WASHINGTON, D.C. – Congressmen John Joyce, M.D. (PA-13) and John Curtis (UT-3) recently introduced H.R.7959, the Returning Inappropriate Cash Handouts (RICH) Act, which prohibits certain individuals from receiving temporary federal unemployment benefits authorized during the coronavirus pandemic. The legislation specifically bars individuals with an income this year that exceeds $1 million from accessing these funds.
“Congress acted decisively to deliver targeted assistance to the hardworking Americans who are struggling as we combat the coronavirus crisis,” Joyce said. “Millionaires shouldn’t be profiting on the backs of American taxpayers. The RICH Act will ensure that coronavirus relief reaches the American workers who need it most. I’m proud to work with Congressman Curtis to protect our workers and steward Americans’ tax dollars responsibly, and I thank Senator Ernst for championing this effort in the Senate.”

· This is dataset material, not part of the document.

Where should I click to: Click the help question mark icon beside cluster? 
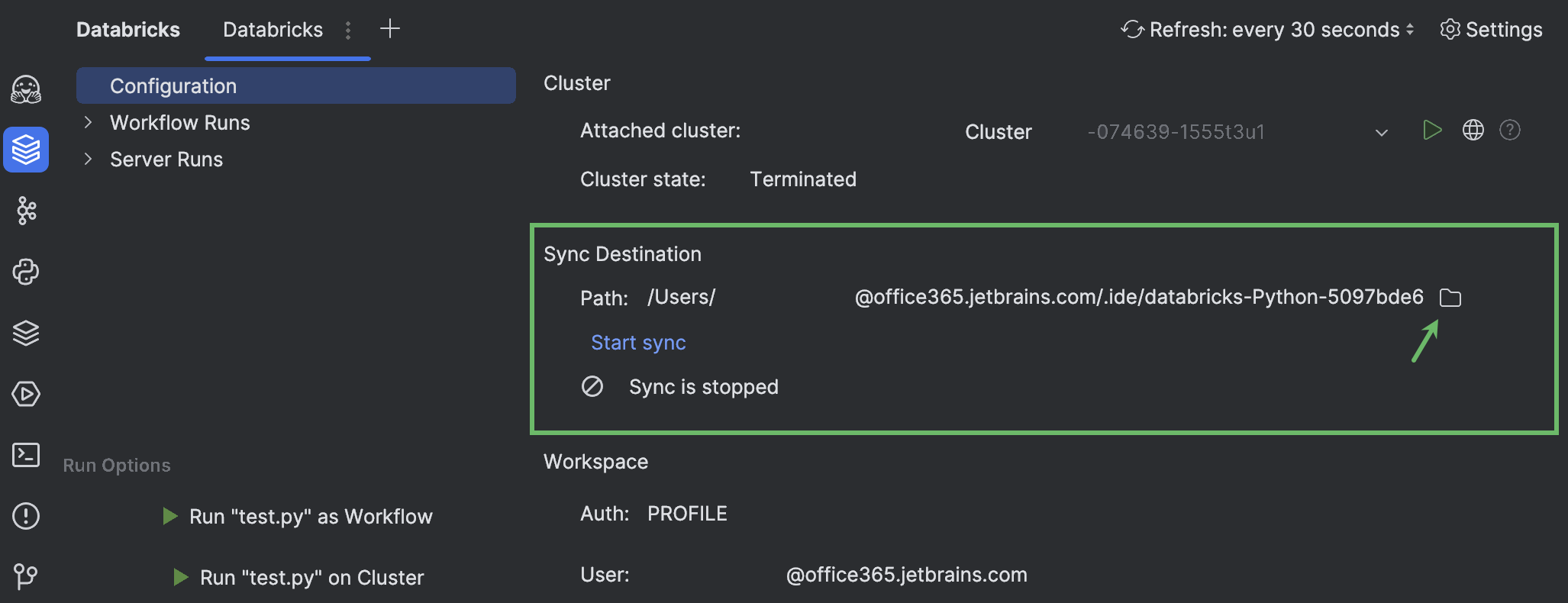click(1510, 130)
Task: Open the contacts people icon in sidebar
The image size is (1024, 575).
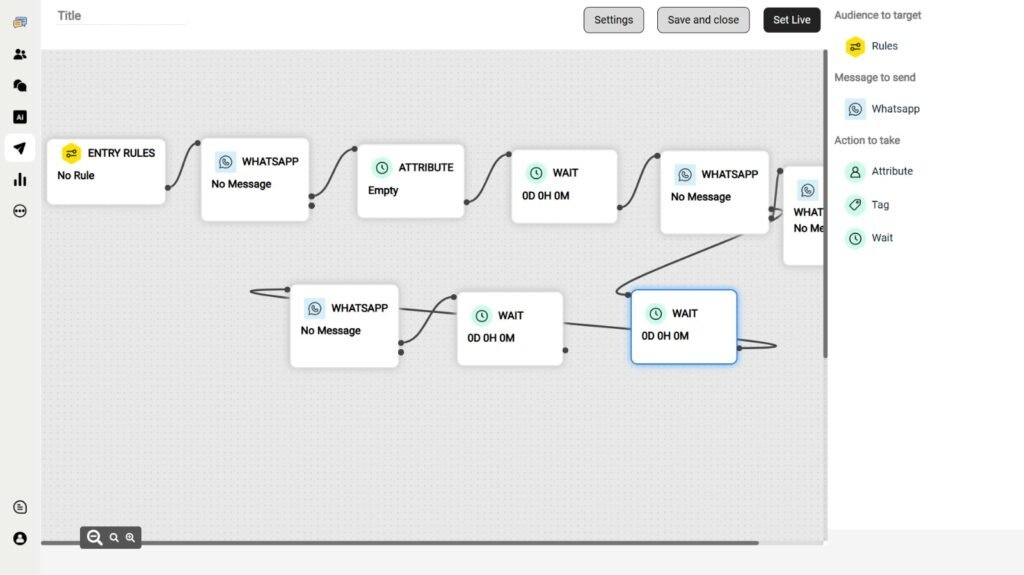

“These are some of the most difficult times in our nation’s history. With unemployment levels at a record high, local economies across the country are working tirelessly to reopen in the safest way possible to help get Americans back to work,” said Curtis. “In the meantime, our goal should be to deliver targeted aid to those who desperately need it and we need to draw the line someplace. That’s what our bill seeks to do.”
Companion legislation was introduced in the Senate by Senate Republican Caucus Vice Chair, Senator Joni Ernst (R-IA).
The U.S. Department of Labor currently prohibits state unemployment programs from denying unemployment claims to a person who lost a job even if the individual receives income from multiple sources. More than 2,500 individuals with an income of over $1 million received unemployment insurance benefits in tax year 2017 alone.
The Coronavirus Aid, Relief, and Economic Security (CARES) Act temporarily authorized the Federal Pandemic Unemployment Compensation program, which offered an additional $600 per week in federal unemployment payments to millions of Americans who recently lost their jobs as a result of the coronavirus pandemic. Under this provision, potentially thousands of individuals with incomes of greater than $1 million this year may have received these supplemental payments on top of state unemployment benefits.
The RICH Act would protect benefits for the American workers who need them the most, while also ensuring that taxpayers are not required to fund these inappropriate payments for the wealthiest Americans.